Generalized Java Resource Management

The history of computer science has been marked by several great (and usually unwinnable) dualistic battles. Consider garbage collection versus pooling, or manual memory management. An obvious political third rail, and the best choice depends on the nature of the problem, the quality of the garbage collector, and the skill of the team implementing the software. Memory issues happen in essentially any nontrivial system, so teams working often spend time dealing with some form of memory issues.

Smoothly flowing between garbage collected and native or non garbage collected code hits a certain ideal that the industry really still has not realized. For Clojure and Java, we have taken a few steps towards making integration of native, or 'off-heap' resources a bit more smooth and care-free. We bundle this work into a very small library, tech.resource.
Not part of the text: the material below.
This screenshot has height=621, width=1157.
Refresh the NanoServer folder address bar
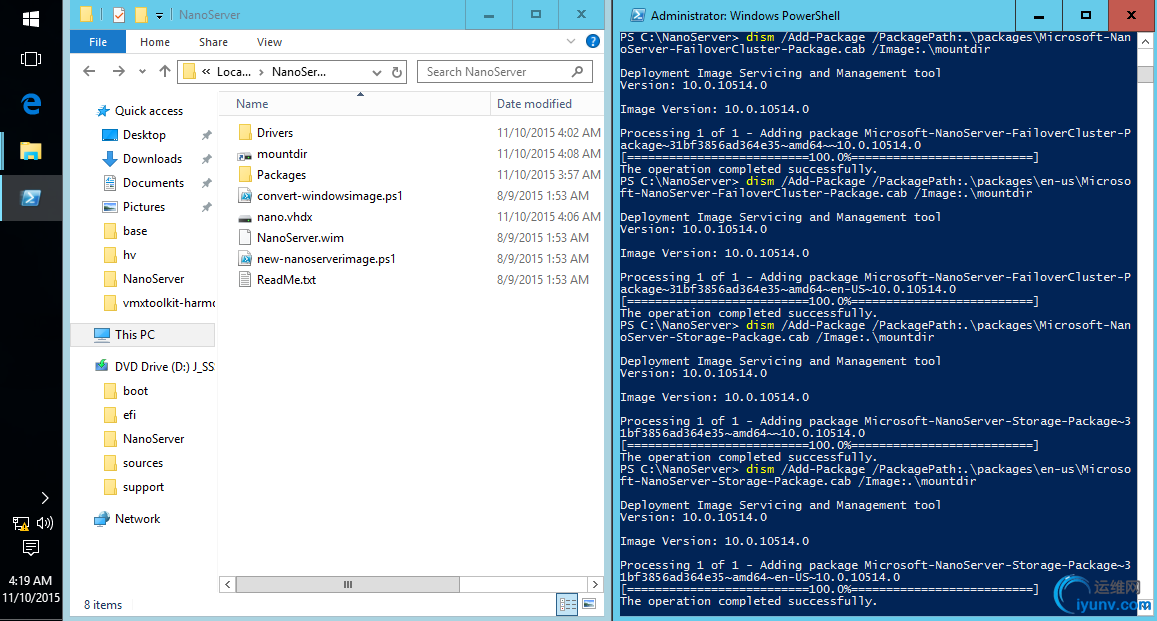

One caveat before we start - 'off-heap' is a bad moniker for these types of resources. Call them native, call them non-gc, call them 'resources outside of the purview of the garbage collector' but off-heap might be confusing to an engineer coming from C++ or Rust. These languages have their own heaps and C++ heap items are often exactly what you are tracking with an 'off-heap' system. Since we are right now talking about building better interfaces between the JVM and other languages, starting with terms that are obtuse and inaccurate from the perspective of those other languages seems to us to add unnecessary confusion to the topic.

Non-GC Resources for The Brave and True

We start with the humble goal of supporting at least two resource management paradigms, and aim to allow a limited form of intermixing. In our native-pointers post we talk about one form of resource management, stack based deallocation of resources. In this form, you declare a scope where resources allocated within a given context will be released. Alternatively, one can harness the JVM's GC to help with the task of clearing resources. Trade-offs exist.

The most minimal definition of resource is a little counterintuitive. We define it as a function that takes no arguments and presumably has side effects that we expect to be called automatically. An important point of flexibility of the resource system is that one can use these functions to do anything; returning memory to the language runtime, clearing database connections, etc.

Stack Based Resource Management

The library promises that no matter what happens, the function declared as the resource will get called. This can close files, database connections, release native pointers, etc. This enables predictability, which is valuable. This simplicity makes the library approachable, but limits its reach.

Notably, you may find this type of resource management referred to as Resource Acquisition Is Initialization, or RAII. RAII specifically is a broader term that encompasses Stack Based Resource Management.

Here is a simple example of using the library:

(require '[tech.resource :as resource])
nil
user> (resource/stack-resource-context
       (resource/track #(println "released")))
released
#<Fn@213f191f user/eval8596[fn/fn]>
user> (resource/stack-resource-context
       (resource/track #(println "released"))
       (throw (ex-info "Bad things happen" {})))
released
ExceptionInfo Bad things happen  clojure.core/ex-info (core.clj:4739)

In general, think: "I want this piece of code to run when this stack frame unwinds regardless of the reason why it unwinds." In this sense, the resource system above is a generalization of concepts like with-open. The stack-based system makes no claims about the reachability of any objects with which the code interfaces.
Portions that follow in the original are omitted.